- [RECORDS FOR PROCESSING]

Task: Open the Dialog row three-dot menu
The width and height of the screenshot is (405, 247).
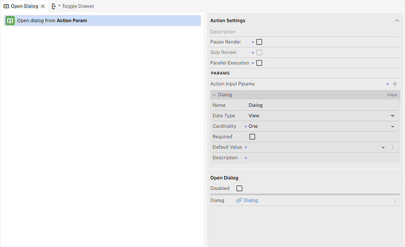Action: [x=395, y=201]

* * *

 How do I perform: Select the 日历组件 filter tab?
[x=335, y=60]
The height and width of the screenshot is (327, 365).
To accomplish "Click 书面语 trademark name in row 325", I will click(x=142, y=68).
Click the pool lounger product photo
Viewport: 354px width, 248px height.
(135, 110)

- [YOUR TASK]
Among the records, count every line where "Click" appears. Reply with the total alone.

- [EXERCISE RESULT]
2